● **EXERCISE INSTRUCTIONS**
- a) In the text on family caregivers of cancer patients, how many hours per day of care does the national survey say cancer caregivers provide on average?
- b) Please carry on the text about family caregivers of terminally ill cancer patients from its final sentence, leaving the data aside.

● **SELECTED EXTRACT**

Start of Block

In addition to physical strain, family caregivers also experience fear, confusion, powerlessness and a sense of vulnerability, despite attempts to maintain normalcy [8]. They suffer from symptoms of anger, depression, anxiety, altered household and family roles and communication patterns [12]. Caregivers can experience decreased physical health due to inadequate sleep, reduced energy levels, decrease in physical functioning, and less social interaction [5]. They often become demoralized and exhausted [15] with increased physical illness, exacerbation of co-morbidities, and a greater risk of mortality [6]. As caregivers abandon leisure, religious, and social activities, there is heightened marital and family stress, with long term consequences for the family [16]. Burdens related to time and logistics, and lost wages or leaving the workforce entirely, have severe personal, economic, social, and institutional implications [17,18]. Such psychological distress has the potential to drastically reduce the caregiver’s quality of life [4]. M. R. is likely at risk for this because of her age. As your age increases, your health tends to decline and added stress can be detrimental for M.R.’s health. Caregivers can also face financial burdens due to their new role. Prior to caring for her sister, T.G. had a full-time job and assisted in providing financially for her family. In order to care for her sister T.G. had to leave her job and T.G.’s husband must support the whole family, which required him to obtain a second job. A national survey showed that on average cancer caregivers provide 8.3 hours each day for 13.7 months of care including emotional, instrumental, tangible and medical support [19]. This equates to a full-time job for most Americans. Engerbretson et al. [4] found that 40% of the caregivers stated they had to leave their current employment to care for their loved one.

It is also documented that caregiver well-being is closely linked with patient well-being [20,21]. As patient performance status declines over time [22], negative caregiver outcomes may limit optimal care [23]. Conversely, without family caregivers, patients’ survival rates are lower and societal costs for end of life care are greater [15] as patients are placed in more costly hospital or nursing home settings with risk for poor care or neglect [24,25]. Waldronet al. [5] emphasizes those family caregivers of patients with rapidly advancing disease have a brief window of opportunity in which health professionals can intervene to relieve caregiver’s severe distress, which lead to long-term consequences on their health. Sautteret al. [26] report that the burden of caregiving occurs early in the course of advanced cancer and therefore early screening and intervention for caregivers should not wait to the end of life. Preventing caregiver strain is vital so they are able to meet the demands of their role, as well as decreasing the strain on the health care system and creating better patient and caregiver quality of life outcomes [5].

What are the Benefits of Family Caregiving?

Caregiving for a terminally ill cancer patient can also be a positive experience. Kang et al. [27] stated some of the positive consequences caregivers experience include: personal growth, satisfaction and sense of accomplishment, strengthening of relationships, and a change of worldview. Family caregivers have listed feelings of reward from a set of different circumstances including: being helpful to the patient, bringing happiness to the patient, making life easier for the patient, and just being there for the patient [2].

End of Block

● **DATA RECORDS**
Start of Block

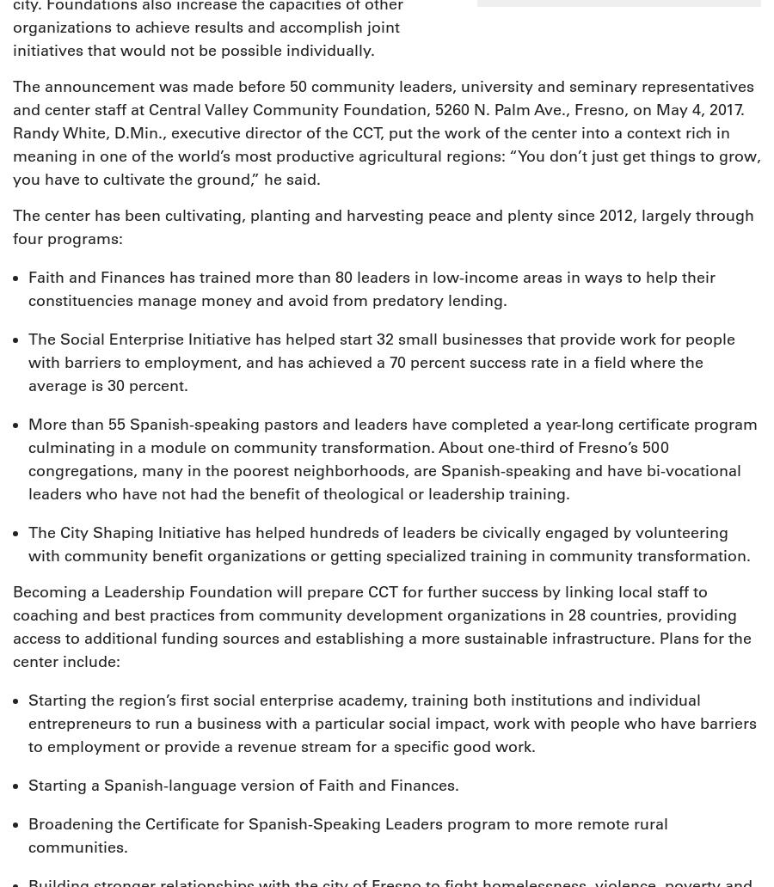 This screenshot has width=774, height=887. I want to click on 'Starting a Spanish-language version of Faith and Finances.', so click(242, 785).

End of Block
Start of Block

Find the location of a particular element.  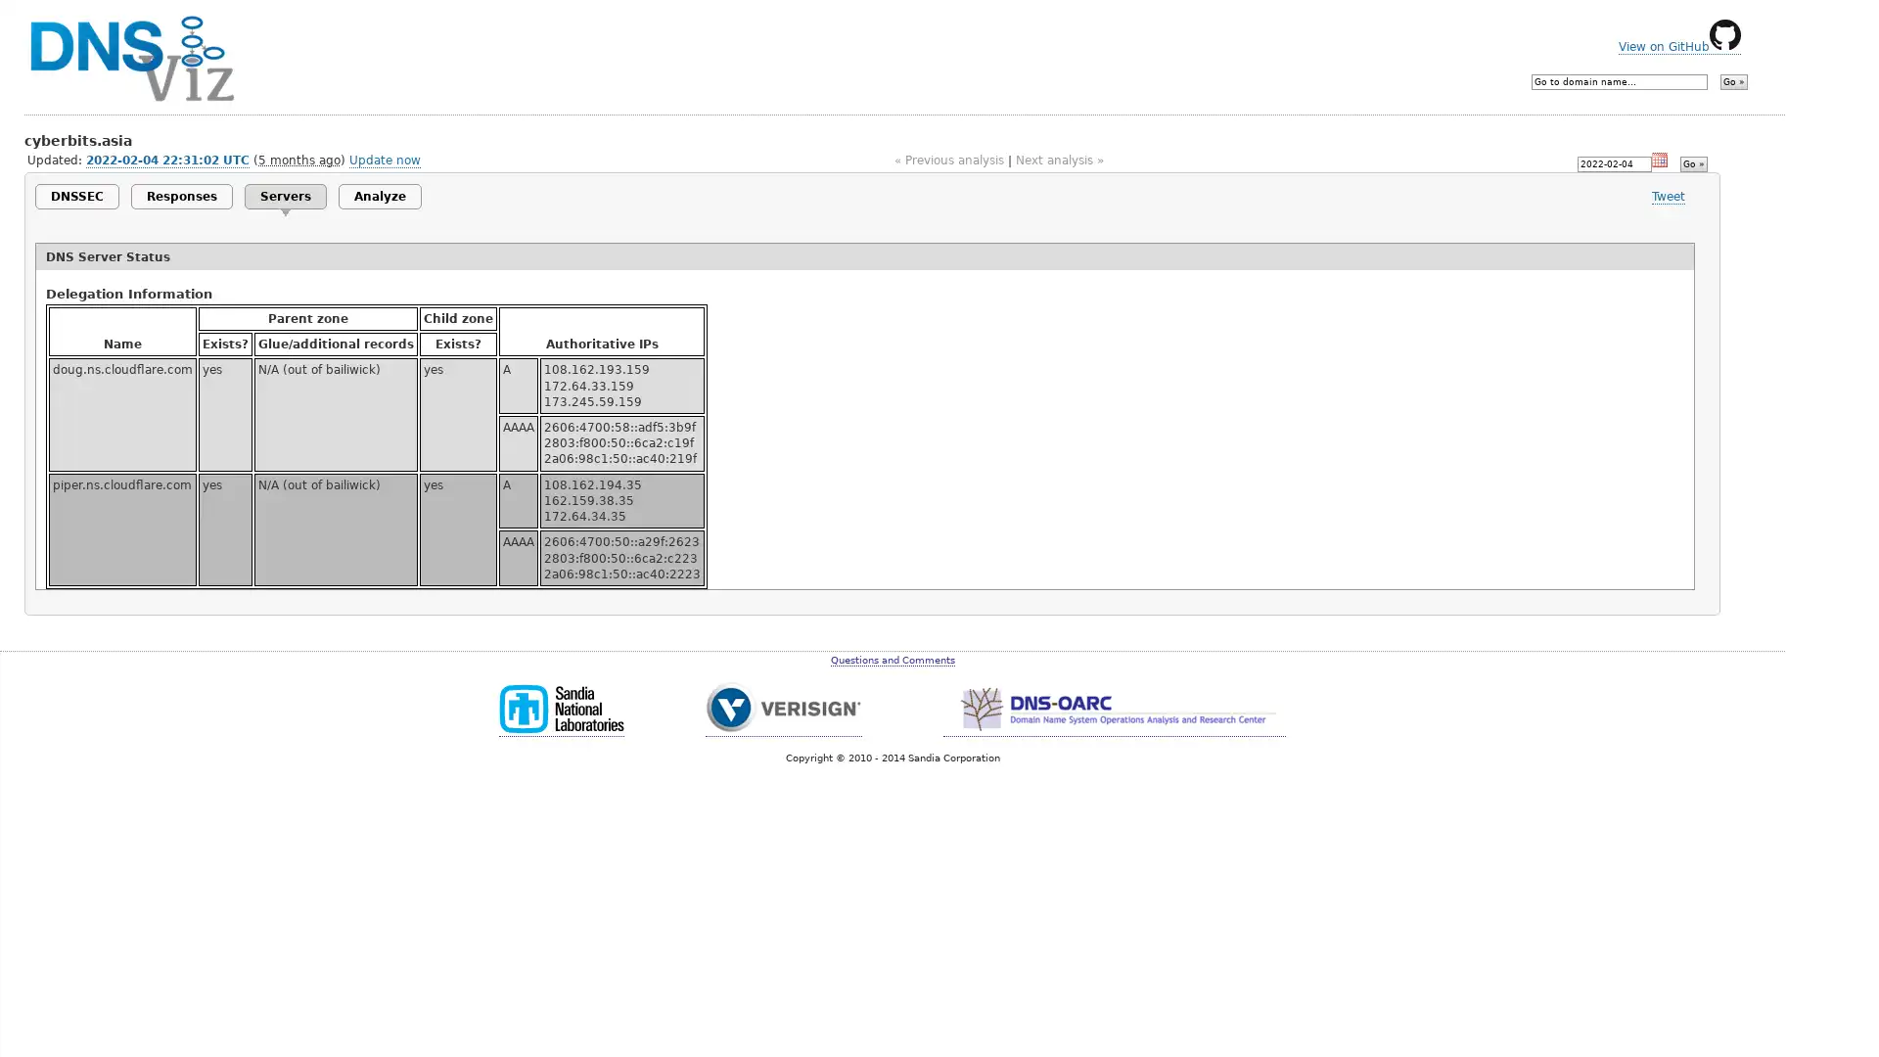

End of Block

● **RESULTS FOR THE EXERCISE**
- a) 8.3 hours each day.

- b)
The benefits of caregiving are influenced by factors such as religious beliefs, age, gender, and socioeconomic factors. According to Kang et al. [27], caregivers who are religiously inclined tend to report more positive consequences from their caregiver experience. Women family caregivers are more likely to suffer from mental health issue due to caregiver strain but when compared to their male counterparts female caregivers are more likely to develop appreciation for others and reprioritize their values on life based on their caregiver experience [27]. Advanced age family caregivers tend to develop both meaning of life and appreciation of others from their caregiving experience, while younger family caregivers perceive the traumatic events of caregiving to be more stressful [27].

Shifting the healthcare intervention focus to the benefits of caregiving rather than emphasizing the burden may aid in reducing the negative aspects of caregiving. A study conducted by Ugalde, Krishnasamy, and Scchofield [29], indicates that improvement of caregiver’s self-efficacy is associated with positive benefits of caregiving. Once a caregiver feels empowered and capable of handling care, they tend to see caregiving as a fulfilling experience. A study conducted by Giesbrecht, Wolse, Crooks, and Stajduhar [30] discussed how caregiver resilience is not only influenced by the individual, but also by socio-environmental concepts such as access to social networks, education, employment status, housing status, geographic location of residence, and life-course stage. Interventions aimed at educating caregivers, assessing housing situations, employment status and social network may improve their resilience. For example, caregivers may not be aware of the possibility of receiving home health care or the social network resources available for caregivers.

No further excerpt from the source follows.